**WHAT YOU ARE ASKED TO DO:** Here is a listing. Reproduce it exactly.
[Start of section]
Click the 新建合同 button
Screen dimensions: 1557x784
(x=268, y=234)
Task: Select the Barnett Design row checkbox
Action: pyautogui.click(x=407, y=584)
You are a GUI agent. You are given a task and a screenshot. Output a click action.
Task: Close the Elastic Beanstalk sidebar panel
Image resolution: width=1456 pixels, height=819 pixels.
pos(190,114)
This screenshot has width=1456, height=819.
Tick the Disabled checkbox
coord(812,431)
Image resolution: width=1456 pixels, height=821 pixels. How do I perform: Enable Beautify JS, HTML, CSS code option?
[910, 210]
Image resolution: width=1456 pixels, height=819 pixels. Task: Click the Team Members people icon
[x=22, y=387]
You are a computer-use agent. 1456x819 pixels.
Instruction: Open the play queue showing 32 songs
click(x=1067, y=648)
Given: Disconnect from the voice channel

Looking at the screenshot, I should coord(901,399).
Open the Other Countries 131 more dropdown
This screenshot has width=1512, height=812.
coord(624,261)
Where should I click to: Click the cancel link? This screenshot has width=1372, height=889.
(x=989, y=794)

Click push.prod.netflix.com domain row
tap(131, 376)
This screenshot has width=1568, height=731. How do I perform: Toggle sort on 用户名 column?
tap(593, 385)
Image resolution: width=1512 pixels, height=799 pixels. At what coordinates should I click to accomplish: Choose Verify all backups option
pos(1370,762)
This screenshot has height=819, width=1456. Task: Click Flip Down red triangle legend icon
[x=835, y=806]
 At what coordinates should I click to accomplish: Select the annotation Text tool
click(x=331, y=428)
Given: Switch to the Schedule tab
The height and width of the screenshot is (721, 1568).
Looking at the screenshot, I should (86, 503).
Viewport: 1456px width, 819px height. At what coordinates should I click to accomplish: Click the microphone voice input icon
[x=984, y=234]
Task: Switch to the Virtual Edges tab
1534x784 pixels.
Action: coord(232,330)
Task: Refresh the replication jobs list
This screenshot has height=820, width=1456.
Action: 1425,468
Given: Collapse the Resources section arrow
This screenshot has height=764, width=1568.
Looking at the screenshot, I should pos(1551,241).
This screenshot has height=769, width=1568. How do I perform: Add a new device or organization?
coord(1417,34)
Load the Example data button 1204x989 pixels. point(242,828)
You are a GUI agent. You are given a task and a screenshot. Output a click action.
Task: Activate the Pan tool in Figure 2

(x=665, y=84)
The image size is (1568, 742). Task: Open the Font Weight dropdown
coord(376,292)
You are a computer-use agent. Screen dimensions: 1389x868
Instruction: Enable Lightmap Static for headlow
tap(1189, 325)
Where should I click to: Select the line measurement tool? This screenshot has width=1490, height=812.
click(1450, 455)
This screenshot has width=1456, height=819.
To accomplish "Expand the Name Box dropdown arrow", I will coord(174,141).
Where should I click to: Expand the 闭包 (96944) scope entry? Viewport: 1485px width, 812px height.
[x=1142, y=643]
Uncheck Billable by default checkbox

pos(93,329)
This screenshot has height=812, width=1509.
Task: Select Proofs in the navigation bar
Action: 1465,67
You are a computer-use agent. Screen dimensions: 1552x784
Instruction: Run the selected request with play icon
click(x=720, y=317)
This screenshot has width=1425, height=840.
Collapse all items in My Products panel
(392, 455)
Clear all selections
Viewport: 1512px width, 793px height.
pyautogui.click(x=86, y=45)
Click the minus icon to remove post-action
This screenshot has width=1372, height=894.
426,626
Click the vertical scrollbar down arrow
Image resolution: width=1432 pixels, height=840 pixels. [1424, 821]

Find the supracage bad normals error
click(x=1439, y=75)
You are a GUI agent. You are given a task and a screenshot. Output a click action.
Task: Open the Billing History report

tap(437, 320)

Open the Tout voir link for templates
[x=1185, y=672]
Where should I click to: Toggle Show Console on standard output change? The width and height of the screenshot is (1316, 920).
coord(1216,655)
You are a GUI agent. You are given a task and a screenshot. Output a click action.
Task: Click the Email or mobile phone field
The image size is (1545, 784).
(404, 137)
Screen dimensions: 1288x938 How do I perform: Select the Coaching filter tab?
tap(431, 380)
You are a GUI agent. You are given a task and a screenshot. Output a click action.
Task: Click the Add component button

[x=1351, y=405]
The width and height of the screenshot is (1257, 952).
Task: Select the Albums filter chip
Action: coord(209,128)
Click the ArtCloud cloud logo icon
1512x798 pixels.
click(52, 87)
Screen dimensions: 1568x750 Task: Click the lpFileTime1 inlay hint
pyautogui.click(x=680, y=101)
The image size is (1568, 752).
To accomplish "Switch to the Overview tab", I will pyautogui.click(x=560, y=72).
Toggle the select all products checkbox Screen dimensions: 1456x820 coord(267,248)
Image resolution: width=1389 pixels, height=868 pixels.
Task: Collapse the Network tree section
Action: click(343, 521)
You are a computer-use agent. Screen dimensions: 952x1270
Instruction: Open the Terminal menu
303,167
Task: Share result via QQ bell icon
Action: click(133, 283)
[End of section]
**RESPONSE TO THIS EXERCISE:**
Click the 新建合同 button
Screen dimensions: 1557x784
(x=268, y=234)
Task: Select the Barnett Design row checkbox
Action: pyautogui.click(x=407, y=584)
You are a GUI agent. You are given a task and a screenshot. Output a click action.
Task: Close the Elastic Beanstalk sidebar panel
Image resolution: width=1456 pixels, height=819 pixels.
pos(190,114)
This screenshot has width=1456, height=819.
Tick the Disabled checkbox
coord(812,431)
Image resolution: width=1456 pixels, height=821 pixels. How do I perform: Enable Beautify JS, HTML, CSS code option?
[910, 210]
Image resolution: width=1456 pixels, height=819 pixels. Task: Click the Team Members people icon
[x=22, y=387]
You are a computer-use agent. 1456x819 pixels.
Instruction: Open the play queue showing 32 songs
click(x=1067, y=648)
Given: Disconnect from the voice channel

Looking at the screenshot, I should coord(901,399).
Open the Other Countries 131 more dropdown
This screenshot has width=1512, height=812.
coord(624,261)
Where should I click to: Click the cancel link? This screenshot has width=1372, height=889.
(x=989, y=794)

Click push.prod.netflix.com domain row
tap(131, 376)
This screenshot has width=1568, height=731. How do I perform: Toggle sort on 用户名 column?
tap(593, 385)
Image resolution: width=1512 pixels, height=799 pixels. At what coordinates should I click to accomplish: Choose Verify all backups option
pos(1370,762)
This screenshot has height=819, width=1456. Task: Click Flip Down red triangle legend icon
[x=835, y=806]
 At what coordinates should I click to accomplish: Select the annotation Text tool
click(x=331, y=428)
Given: Switch to the Schedule tab
The height and width of the screenshot is (721, 1568).
Looking at the screenshot, I should (86, 503).
Viewport: 1456px width, 819px height. At what coordinates should I click to accomplish: Click the microphone voice input icon
[x=984, y=234]
Task: Switch to the Virtual Edges tab
1534x784 pixels.
Action: coord(232,330)
Task: Refresh the replication jobs list
This screenshot has height=820, width=1456.
Action: 1425,468
Given: Collapse the Resources section arrow
This screenshot has height=764, width=1568.
Looking at the screenshot, I should pos(1551,241).
This screenshot has height=769, width=1568. How do I perform: Add a new device or organization?
coord(1417,34)
Load the Example data button 1204x989 pixels. point(242,828)
You are a GUI agent. You are given a task and a screenshot. Output a click action.
Task: Activate the Pan tool in Figure 2

(x=665, y=84)
The image size is (1568, 742). Task: Open the Font Weight dropdown
coord(376,292)
You are a computer-use agent. Screen dimensions: 1389x868
Instruction: Enable Lightmap Static for headlow
tap(1189, 325)
Where should I click to: Select the line measurement tool? This screenshot has width=1490, height=812.
click(1450, 455)
This screenshot has width=1456, height=819.
To accomplish "Expand the Name Box dropdown arrow", I will coord(174,141).
Where should I click to: Expand the 闭包 (96944) scope entry? Viewport: 1485px width, 812px height.
[x=1142, y=643]
Uncheck Billable by default checkbox

pos(93,329)
This screenshot has height=812, width=1509.
Task: Select Proofs in the navigation bar
Action: 1465,67
You are a computer-use agent. Screen dimensions: 1552x784
Instruction: Run the selected request with play icon
click(x=720, y=317)
This screenshot has width=1425, height=840.
Collapse all items in My Products panel
(392, 455)
Clear all selections
Viewport: 1512px width, 793px height.
pyautogui.click(x=86, y=45)
Click the minus icon to remove post-action
This screenshot has width=1372, height=894.
426,626
Click the vertical scrollbar down arrow
Image resolution: width=1432 pixels, height=840 pixels. [1424, 821]

Find the supracage bad normals error
click(x=1439, y=75)
You are a GUI agent. You are given a task and a screenshot. Output a click action.
Task: Open the Billing History report

tap(437, 320)

Open the Tout voir link for templates
[x=1185, y=672]
Where should I click to: Toggle Show Console on standard output change? The width and height of the screenshot is (1316, 920).
coord(1216,655)
You are a GUI agent. You are given a task and a screenshot. Output a click action.
Task: Click the Email or mobile phone field
The image size is (1545, 784).
(404, 137)
Screen dimensions: 1288x938 How do I perform: Select the Coaching filter tab?
tap(431, 380)
You are a GUI agent. You are given a task and a screenshot. Output a click action.
Task: Click the Add component button

[x=1351, y=405]
The width and height of the screenshot is (1257, 952).
Task: Select the Albums filter chip
Action: coord(209,128)
Click the ArtCloud cloud logo icon
1512x798 pixels.
click(52, 87)
Screen dimensions: 1568x750 Task: Click the lpFileTime1 inlay hint
pyautogui.click(x=680, y=101)
The image size is (1568, 752).
To accomplish "Switch to the Overview tab", I will pyautogui.click(x=560, y=72).
Toggle the select all products checkbox Screen dimensions: 1456x820 coord(267,248)
Image resolution: width=1389 pixels, height=868 pixels.
Task: Collapse the Network tree section
Action: click(343, 521)
You are a computer-use agent. Screen dimensions: 952x1270
Instruction: Open the Terminal menu
303,167
Task: Share result via QQ bell icon
Action: click(133, 283)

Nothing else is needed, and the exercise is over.